At the end of this busy day I managed to squeeze in a solo sunset ride on the Dahon. The ride was short but lovely and I’d like to visit the area again with more time to pedal. Someday…
Ah, Tron. An 80’s SF gem. Great visual style, the introduction of big screen computer graphics and a tolerable story (a point where so many SF movies stumble and hit their head on the coffee table). I can’t remember if the movie even played in the small town theater nearest to my rural home but I do know that I didn’t get to see it. This crushing pre-teen disappointment was slightly mitigated by reading the novel based on the movie. That’s kind of pathetic, I know. Fortunately, I was later able to see the movie through the miracle of VHS. Even if you haven’t seen the movie you are likely aware of the famous light cycle scene. It’s memorable and even though they’re some form of motorbike rather than bicycle it’s still fantastic two-wheeled fun. A Tron themed night ride could only be a good thing.
The Tron ride came at the end of a stupidly busy Saturday. I filled in at Bikeworks North for a couple of hours and then raced off to busk the incoming crowd of the football game. After that I had to scurry home to adorn my bike and helmet with glowsticks and stuff a quick bite of food in my face. To go on the ride I had to skip busking the outgoing crowd at the game, a decision that had caused me no little agonizing on the previous days.

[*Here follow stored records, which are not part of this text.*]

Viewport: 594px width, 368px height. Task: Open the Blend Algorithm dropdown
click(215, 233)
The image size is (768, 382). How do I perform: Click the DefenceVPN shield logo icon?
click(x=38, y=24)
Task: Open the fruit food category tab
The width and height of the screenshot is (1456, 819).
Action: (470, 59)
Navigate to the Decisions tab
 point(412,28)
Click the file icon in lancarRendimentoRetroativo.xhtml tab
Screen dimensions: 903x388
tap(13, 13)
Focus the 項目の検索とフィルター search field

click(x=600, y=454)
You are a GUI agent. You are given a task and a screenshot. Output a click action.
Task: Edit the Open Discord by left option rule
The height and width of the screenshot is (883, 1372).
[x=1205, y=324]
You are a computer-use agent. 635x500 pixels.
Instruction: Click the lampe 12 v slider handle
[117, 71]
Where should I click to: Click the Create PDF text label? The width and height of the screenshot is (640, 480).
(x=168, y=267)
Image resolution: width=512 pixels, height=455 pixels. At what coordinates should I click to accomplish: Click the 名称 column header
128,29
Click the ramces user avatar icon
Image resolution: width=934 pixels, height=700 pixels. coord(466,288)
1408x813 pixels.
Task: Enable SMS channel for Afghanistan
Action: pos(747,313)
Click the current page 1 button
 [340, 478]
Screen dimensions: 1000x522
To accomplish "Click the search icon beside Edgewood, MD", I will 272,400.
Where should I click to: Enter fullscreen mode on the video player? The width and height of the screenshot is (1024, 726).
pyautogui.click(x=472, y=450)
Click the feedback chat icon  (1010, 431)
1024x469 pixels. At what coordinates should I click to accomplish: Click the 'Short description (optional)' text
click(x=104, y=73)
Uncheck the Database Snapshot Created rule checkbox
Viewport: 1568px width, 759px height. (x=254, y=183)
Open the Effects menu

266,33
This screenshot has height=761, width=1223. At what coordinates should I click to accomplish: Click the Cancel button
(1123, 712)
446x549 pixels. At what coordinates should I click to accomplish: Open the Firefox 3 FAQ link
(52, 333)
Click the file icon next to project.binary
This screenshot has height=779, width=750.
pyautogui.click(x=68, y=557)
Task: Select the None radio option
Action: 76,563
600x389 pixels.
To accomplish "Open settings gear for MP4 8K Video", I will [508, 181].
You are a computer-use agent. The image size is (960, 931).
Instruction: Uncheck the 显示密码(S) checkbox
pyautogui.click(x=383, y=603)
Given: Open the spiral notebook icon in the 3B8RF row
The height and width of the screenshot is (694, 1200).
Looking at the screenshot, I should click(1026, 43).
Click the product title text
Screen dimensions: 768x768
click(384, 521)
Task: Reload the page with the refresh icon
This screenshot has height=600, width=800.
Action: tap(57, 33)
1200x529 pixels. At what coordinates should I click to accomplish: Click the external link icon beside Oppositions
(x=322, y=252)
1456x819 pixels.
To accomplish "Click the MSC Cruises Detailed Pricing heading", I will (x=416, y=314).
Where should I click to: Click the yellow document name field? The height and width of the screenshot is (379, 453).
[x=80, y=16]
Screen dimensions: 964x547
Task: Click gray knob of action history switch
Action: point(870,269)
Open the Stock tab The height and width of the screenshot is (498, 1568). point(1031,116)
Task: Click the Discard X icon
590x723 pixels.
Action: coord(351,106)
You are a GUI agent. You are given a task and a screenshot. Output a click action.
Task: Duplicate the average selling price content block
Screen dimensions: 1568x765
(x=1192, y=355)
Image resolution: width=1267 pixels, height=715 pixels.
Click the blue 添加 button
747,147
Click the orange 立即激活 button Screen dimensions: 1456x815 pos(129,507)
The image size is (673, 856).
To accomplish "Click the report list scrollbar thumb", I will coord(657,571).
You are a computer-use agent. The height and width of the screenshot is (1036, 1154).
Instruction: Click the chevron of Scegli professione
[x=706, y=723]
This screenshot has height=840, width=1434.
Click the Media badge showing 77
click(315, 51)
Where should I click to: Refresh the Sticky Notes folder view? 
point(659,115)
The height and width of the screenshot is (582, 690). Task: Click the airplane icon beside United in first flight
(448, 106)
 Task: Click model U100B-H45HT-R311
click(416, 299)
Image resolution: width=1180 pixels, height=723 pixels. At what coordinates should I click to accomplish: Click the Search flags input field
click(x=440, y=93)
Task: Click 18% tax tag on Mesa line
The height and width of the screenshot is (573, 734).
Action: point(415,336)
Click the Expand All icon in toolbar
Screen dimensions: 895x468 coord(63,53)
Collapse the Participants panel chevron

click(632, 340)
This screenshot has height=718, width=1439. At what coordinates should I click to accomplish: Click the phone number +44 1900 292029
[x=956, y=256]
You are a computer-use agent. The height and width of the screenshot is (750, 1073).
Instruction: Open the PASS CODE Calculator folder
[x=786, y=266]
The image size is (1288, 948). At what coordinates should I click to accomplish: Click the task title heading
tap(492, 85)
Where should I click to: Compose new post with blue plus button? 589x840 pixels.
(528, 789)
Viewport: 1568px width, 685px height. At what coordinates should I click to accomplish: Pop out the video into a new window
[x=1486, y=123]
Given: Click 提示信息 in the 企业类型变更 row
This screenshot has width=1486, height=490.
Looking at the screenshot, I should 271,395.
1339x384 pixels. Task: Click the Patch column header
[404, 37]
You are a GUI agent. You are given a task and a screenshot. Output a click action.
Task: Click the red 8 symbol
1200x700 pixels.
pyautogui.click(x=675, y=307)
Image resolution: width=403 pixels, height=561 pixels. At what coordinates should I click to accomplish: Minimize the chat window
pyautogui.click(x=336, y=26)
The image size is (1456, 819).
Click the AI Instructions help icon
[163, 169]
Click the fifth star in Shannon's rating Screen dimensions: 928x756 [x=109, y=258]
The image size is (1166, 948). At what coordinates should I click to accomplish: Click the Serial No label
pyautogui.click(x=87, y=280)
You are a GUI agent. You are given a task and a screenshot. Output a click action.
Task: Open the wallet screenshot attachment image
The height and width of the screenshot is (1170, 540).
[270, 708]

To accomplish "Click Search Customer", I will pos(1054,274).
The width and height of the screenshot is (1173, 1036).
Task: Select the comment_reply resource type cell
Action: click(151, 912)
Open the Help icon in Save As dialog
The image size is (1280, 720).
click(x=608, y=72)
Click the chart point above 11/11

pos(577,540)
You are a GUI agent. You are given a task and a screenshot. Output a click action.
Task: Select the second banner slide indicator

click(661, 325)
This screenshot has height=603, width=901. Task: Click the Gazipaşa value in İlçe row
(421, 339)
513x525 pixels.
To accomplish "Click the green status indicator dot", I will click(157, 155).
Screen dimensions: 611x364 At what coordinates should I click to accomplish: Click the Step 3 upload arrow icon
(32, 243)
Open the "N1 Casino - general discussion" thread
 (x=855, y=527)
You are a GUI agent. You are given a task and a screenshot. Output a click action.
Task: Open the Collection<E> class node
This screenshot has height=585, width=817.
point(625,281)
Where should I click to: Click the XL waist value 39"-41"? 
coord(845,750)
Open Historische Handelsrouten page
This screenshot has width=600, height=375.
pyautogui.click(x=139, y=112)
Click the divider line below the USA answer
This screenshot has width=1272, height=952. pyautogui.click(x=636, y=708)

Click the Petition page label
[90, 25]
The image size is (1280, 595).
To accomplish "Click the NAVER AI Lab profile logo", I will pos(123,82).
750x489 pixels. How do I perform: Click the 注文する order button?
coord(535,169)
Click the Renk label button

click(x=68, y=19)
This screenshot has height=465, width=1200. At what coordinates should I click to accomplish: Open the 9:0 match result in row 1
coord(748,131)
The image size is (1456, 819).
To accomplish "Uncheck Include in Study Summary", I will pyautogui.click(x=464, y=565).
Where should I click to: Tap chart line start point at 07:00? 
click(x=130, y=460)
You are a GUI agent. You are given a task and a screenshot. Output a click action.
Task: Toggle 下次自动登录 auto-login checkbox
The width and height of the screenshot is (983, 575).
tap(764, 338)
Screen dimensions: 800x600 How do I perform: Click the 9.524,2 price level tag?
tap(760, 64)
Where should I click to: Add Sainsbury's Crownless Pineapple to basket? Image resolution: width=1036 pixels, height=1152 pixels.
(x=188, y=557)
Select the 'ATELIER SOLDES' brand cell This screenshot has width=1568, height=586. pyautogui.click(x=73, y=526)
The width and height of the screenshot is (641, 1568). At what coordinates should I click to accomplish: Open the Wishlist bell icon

Oh, the lost busking dollars!
Still, dusk found me at the North Shop with about a dozen other riders. Glowsticks were much in evidence. Chris was riding his famous and dazzling electrified light bike and pulling a glowing trailer equipped with a sound system. We made quite a spectacle as we cruised through the city. Our rambling tour took us past the crazy traffic around the football stadium, through residential neighbourhoods and into the river valley trails. There was a stop at the legislature, some zippy downtown riding with a little parkade excursion, culminating in a stop at the new building that had inspired the ride in the first place. We had shed a few riders by this point. Too bad for those who missed the blazingly electric setting. I was disappointed that nobody wanted to go back to BWN for the planned screening of the movie and 80’s video games. C’mon people! It was only 10:30PM on a Saturday! In any case, it was a great ride and many thanks to Coreen for organizing and leading it.